The input:

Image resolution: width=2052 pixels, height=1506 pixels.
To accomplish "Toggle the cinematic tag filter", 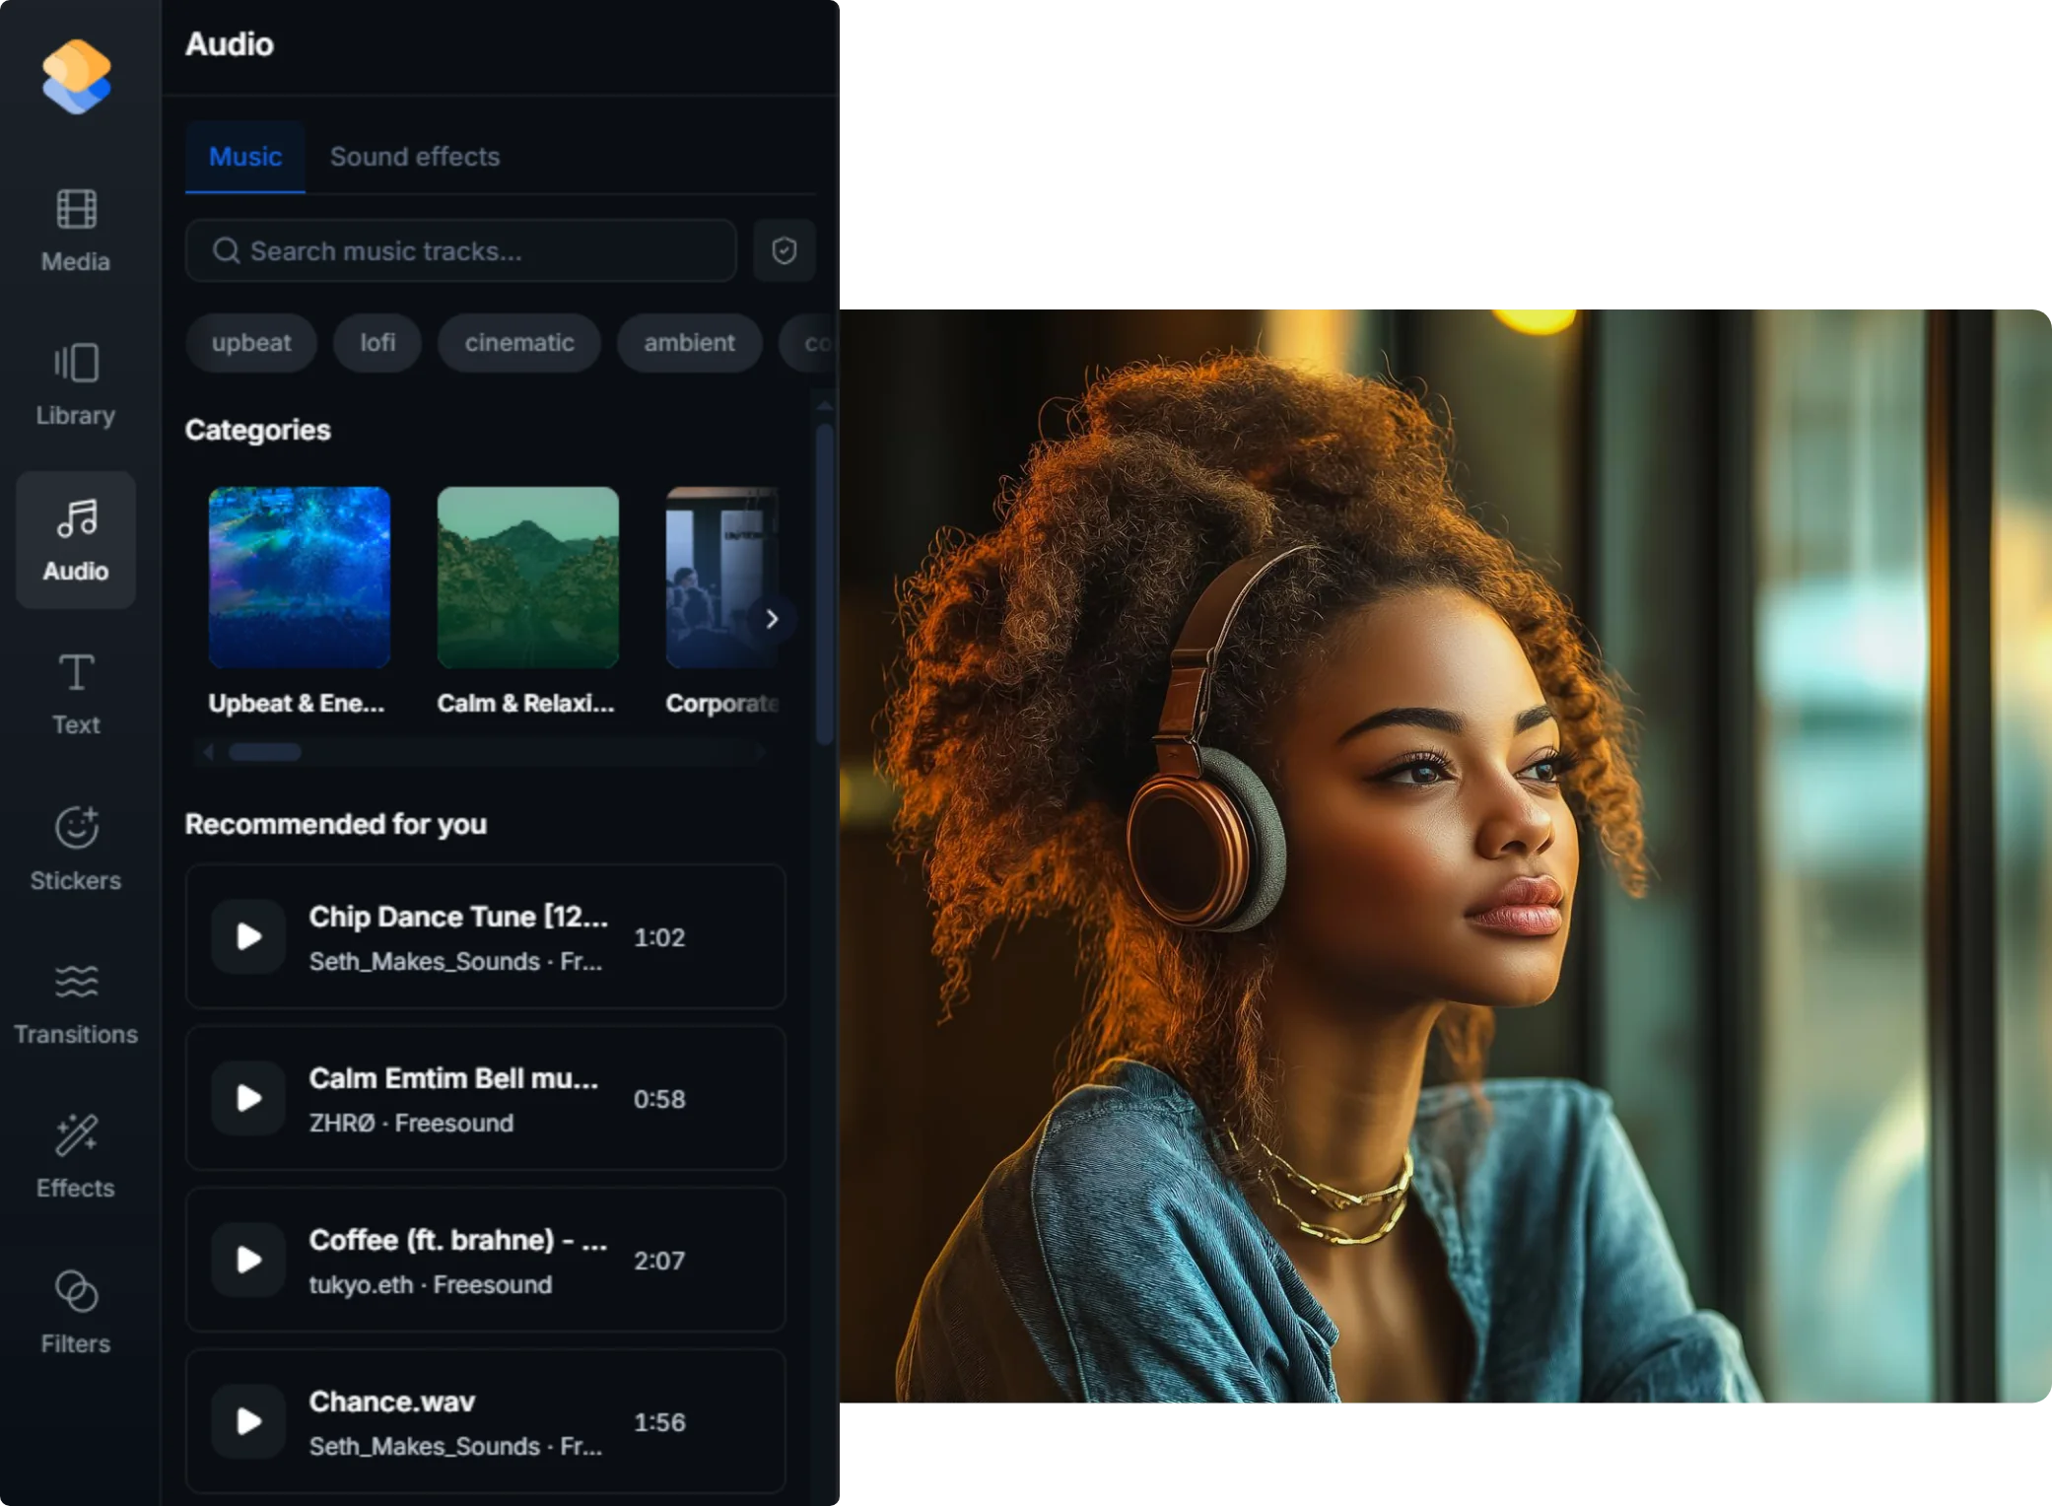I will coord(519,343).
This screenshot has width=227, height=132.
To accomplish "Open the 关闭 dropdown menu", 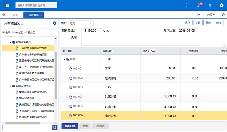I will pos(211,15).
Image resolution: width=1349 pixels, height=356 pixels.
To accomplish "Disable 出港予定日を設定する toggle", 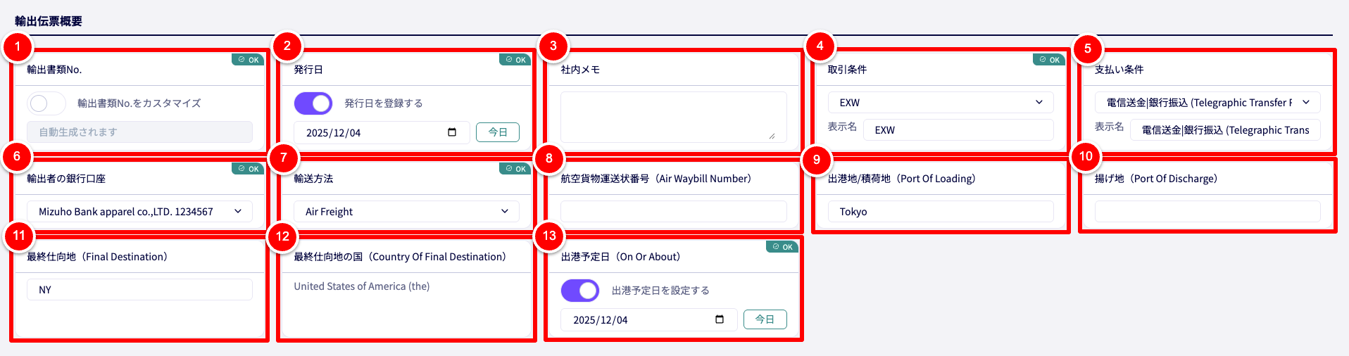I will (579, 291).
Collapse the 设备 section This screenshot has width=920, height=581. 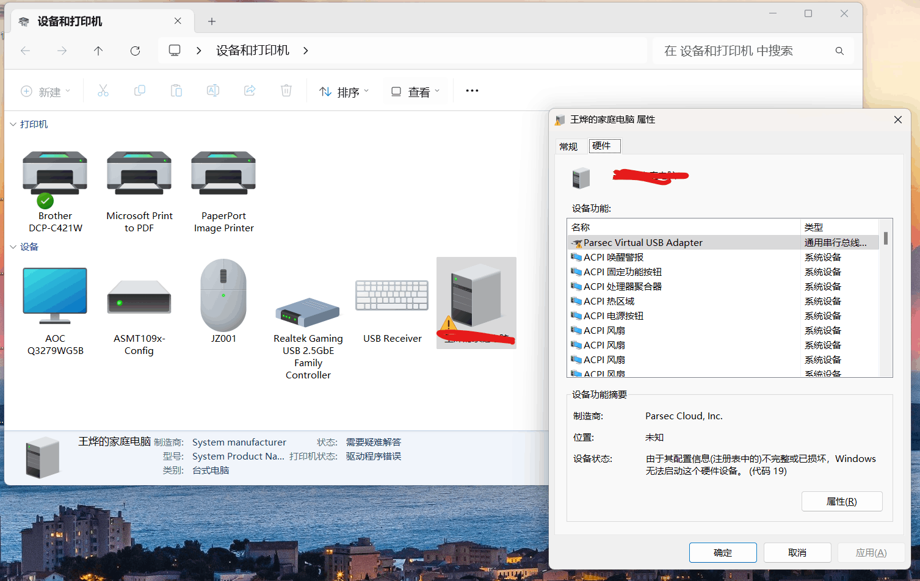[13, 247]
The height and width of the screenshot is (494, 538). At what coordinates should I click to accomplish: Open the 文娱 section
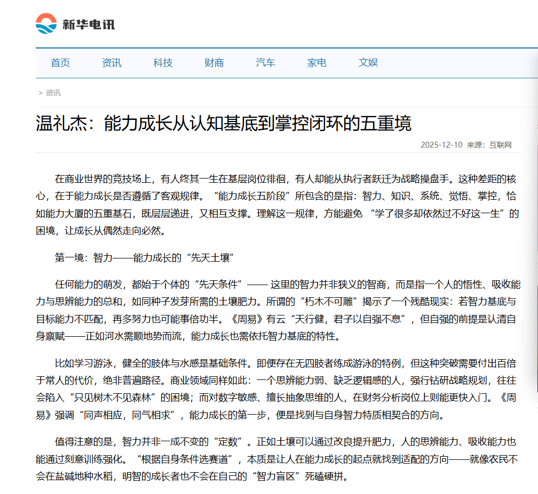click(x=368, y=62)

Task prompt: Recast the stretch from the line containing "The height and" through the end of the material as a JSON list of strings, one string per line, skipping blank lines and leaving out the pictures.

Reply:
[
  "The height and width of the screenshot is (494, 538). At what coordinates should I click to accomplish: Open the 文娱 section",
  "click(x=368, y=62)"
]